Task item: Please keep pictures out of the copy, and print exactly the lines from the one containing "Where should I" through the end of the records.

****************************************

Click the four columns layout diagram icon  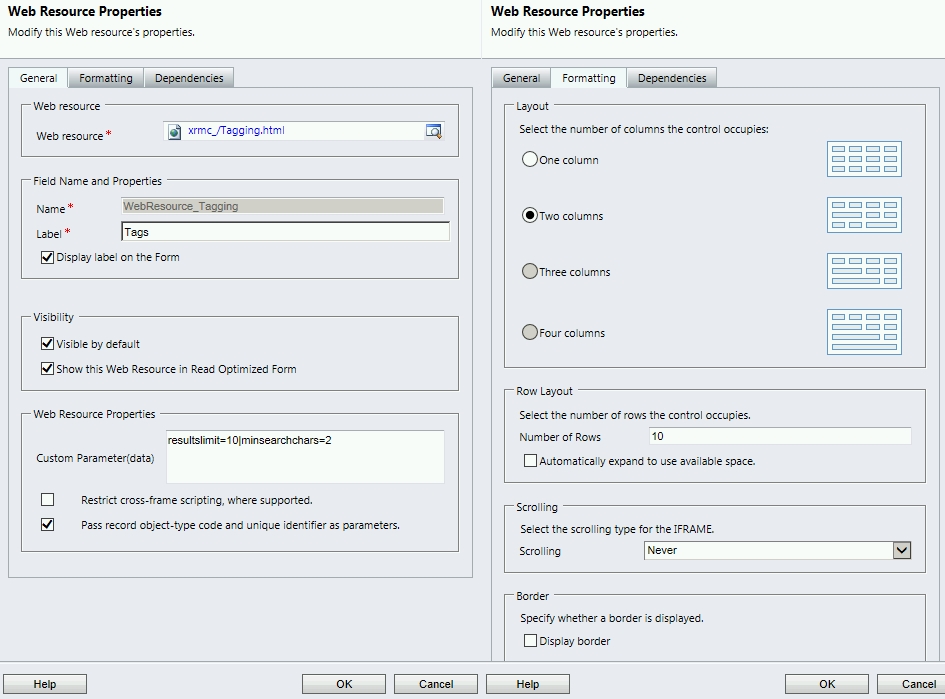point(864,332)
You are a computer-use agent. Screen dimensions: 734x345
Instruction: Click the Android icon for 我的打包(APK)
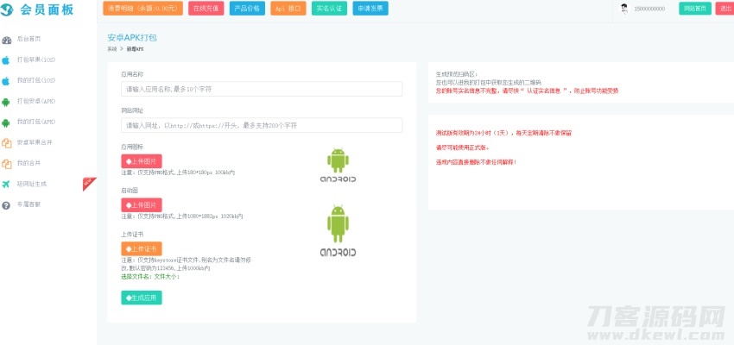pyautogui.click(x=7, y=122)
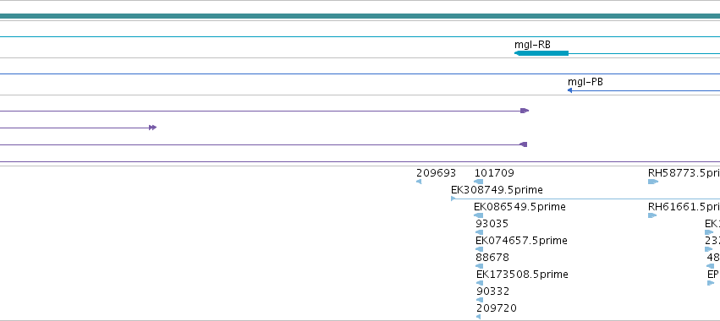Select the mgl-PB protein arrow marker
720x321 pixels.
click(x=570, y=90)
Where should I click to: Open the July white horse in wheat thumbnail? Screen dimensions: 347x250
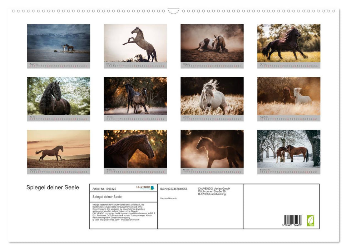[212, 96]
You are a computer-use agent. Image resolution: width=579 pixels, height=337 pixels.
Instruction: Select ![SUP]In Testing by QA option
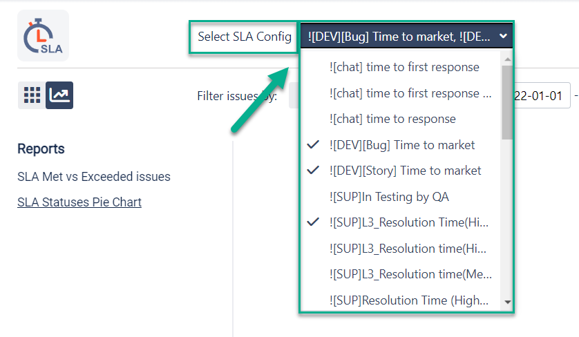point(389,197)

****************************************

Solution to this task:
Where should I click to: Open the July white horse in wheat thumbnail? Screen dimensions: 347x250
[212, 96]
You are a computer-use agent. Image resolution: width=579 pixels, height=337 pixels.
Instruction: Select ![SUP]In Testing by QA option
point(389,197)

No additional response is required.